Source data
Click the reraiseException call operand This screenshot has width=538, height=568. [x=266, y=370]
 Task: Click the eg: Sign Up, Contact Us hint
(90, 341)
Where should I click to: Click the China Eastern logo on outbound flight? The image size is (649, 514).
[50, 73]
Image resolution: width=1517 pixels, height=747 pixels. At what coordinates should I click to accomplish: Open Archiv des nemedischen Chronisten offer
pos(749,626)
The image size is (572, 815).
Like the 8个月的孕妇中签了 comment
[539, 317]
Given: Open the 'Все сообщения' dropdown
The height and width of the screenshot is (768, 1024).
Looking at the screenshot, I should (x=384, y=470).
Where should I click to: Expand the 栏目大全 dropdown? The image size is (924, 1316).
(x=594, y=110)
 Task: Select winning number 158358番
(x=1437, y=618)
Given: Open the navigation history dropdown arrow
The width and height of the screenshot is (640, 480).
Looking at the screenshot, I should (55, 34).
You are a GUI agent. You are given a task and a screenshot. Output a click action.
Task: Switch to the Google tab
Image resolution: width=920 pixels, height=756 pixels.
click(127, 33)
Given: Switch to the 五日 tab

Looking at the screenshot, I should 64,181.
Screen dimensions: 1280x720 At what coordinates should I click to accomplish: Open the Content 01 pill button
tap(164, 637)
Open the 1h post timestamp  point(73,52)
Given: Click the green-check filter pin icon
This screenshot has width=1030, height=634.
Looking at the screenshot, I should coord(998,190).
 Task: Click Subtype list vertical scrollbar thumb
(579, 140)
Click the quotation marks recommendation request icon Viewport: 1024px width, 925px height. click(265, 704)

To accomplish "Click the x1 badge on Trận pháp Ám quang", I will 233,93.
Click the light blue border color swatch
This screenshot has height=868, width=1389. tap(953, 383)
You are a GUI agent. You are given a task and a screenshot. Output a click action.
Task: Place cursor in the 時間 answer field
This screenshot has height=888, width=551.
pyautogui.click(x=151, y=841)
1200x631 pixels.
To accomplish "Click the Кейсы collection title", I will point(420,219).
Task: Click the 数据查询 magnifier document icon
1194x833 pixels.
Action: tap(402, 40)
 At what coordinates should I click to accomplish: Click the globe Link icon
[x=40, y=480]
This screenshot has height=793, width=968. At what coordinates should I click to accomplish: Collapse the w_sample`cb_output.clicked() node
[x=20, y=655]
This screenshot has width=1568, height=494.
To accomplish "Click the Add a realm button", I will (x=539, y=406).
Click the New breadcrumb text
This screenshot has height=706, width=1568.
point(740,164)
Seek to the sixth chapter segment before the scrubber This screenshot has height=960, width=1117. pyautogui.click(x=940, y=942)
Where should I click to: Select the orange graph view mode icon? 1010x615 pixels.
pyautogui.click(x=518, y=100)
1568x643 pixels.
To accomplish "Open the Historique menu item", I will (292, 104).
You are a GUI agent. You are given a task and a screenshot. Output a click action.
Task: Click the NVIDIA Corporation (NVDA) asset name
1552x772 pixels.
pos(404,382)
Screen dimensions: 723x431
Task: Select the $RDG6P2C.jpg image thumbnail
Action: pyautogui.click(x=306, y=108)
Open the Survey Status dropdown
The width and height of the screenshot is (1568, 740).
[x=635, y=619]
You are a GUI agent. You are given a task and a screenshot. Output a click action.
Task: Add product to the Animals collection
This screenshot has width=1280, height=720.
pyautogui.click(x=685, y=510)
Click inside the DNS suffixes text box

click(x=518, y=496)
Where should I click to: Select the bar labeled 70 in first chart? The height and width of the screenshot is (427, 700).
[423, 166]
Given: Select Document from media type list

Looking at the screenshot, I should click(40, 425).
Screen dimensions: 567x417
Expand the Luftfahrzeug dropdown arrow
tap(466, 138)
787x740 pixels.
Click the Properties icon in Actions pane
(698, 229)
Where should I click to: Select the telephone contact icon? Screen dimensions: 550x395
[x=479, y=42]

▶ **Exercise details**
The records above need copying. Do it exactly.

▶ **Expected answer**
Click the reraiseException call operand This screenshot has width=538, height=568. [x=266, y=370]
 Task: Click the eg: Sign Up, Contact Us hint
(90, 341)
Where should I click to: Click the China Eastern logo on outbound flight? The image size is (649, 514).
[50, 73]
Image resolution: width=1517 pixels, height=747 pixels. At what coordinates should I click to accomplish: Open Archiv des nemedischen Chronisten offer
pos(749,626)
The image size is (572, 815).
Like the 8个月的孕妇中签了 comment
[539, 317]
Given: Open the 'Все сообщения' dropdown
The height and width of the screenshot is (768, 1024).
Looking at the screenshot, I should (x=384, y=470).
Where should I click to: Expand the 栏目大全 dropdown? The image size is (924, 1316).
(x=594, y=110)
 Task: Select winning number 158358番
(x=1437, y=618)
Given: Open the navigation history dropdown arrow
The width and height of the screenshot is (640, 480).
Looking at the screenshot, I should (55, 34).
You are a GUI agent. You are given a task and a screenshot. Output a click action.
Task: Switch to the Google tab
Image resolution: width=920 pixels, height=756 pixels.
click(127, 33)
Given: Switch to the 五日 tab

Looking at the screenshot, I should 64,181.
Screen dimensions: 1280x720 At what coordinates should I click to accomplish: Open the Content 01 pill button
tap(164, 637)
Open the 1h post timestamp  point(73,52)
Given: Click the green-check filter pin icon
This screenshot has width=1030, height=634.
Looking at the screenshot, I should coord(998,190).
 Task: Click Subtype list vertical scrollbar thumb
(579, 140)
Click the quotation marks recommendation request icon Viewport: 1024px width, 925px height. click(265, 704)

To accomplish "Click the x1 badge on Trận pháp Ám quang", I will 233,93.
Click the light blue border color swatch
This screenshot has height=868, width=1389. tap(953, 383)
You are a GUI agent. You are given a task and a screenshot. Output a click action.
Task: Place cursor in the 時間 answer field
This screenshot has height=888, width=551.
pyautogui.click(x=151, y=841)
1200x631 pixels.
To accomplish "Click the Кейсы collection title", I will point(420,219).
Task: Click the 数据查询 magnifier document icon
1194x833 pixels.
Action: tap(402, 40)
 At what coordinates should I click to accomplish: Click the globe Link icon
[x=40, y=480]
This screenshot has height=793, width=968. At what coordinates should I click to accomplish: Collapse the w_sample`cb_output.clicked() node
[x=20, y=655]
This screenshot has width=1568, height=494.
To accomplish "Click the Add a realm button", I will (x=539, y=406).
Click the New breadcrumb text
This screenshot has height=706, width=1568.
point(740,164)
Seek to the sixth chapter segment before the scrubber This screenshot has height=960, width=1117. pyautogui.click(x=940, y=942)
Where should I click to: Select the orange graph view mode icon? 1010x615 pixels.
pyautogui.click(x=518, y=100)
1568x643 pixels.
To accomplish "Open the Historique menu item", I will (292, 104).
You are a GUI agent. You are given a task and a screenshot. Output a click action.
Task: Click the NVIDIA Corporation (NVDA) asset name
1552x772 pixels.
pos(404,382)
Screen dimensions: 723x431
Task: Select the $RDG6P2C.jpg image thumbnail
Action: pyautogui.click(x=306, y=108)
Open the Survey Status dropdown
The width and height of the screenshot is (1568, 740).
[x=635, y=619]
You are a GUI agent. You are given a task and a screenshot. Output a click action.
Task: Add product to the Animals collection
This screenshot has width=1280, height=720.
pyautogui.click(x=685, y=510)
Click inside the DNS suffixes text box

click(x=518, y=496)
Where should I click to: Select the bar labeled 70 in first chart? The height and width of the screenshot is (427, 700).
[423, 166]
Given: Select Document from media type list

Looking at the screenshot, I should click(40, 425).
Screen dimensions: 567x417
Expand the Luftfahrzeug dropdown arrow
tap(466, 138)
787x740 pixels.
Click the Properties icon in Actions pane
(698, 229)
Where should I click to: Select the telephone contact icon? Screen dimensions: 550x395
[x=479, y=42]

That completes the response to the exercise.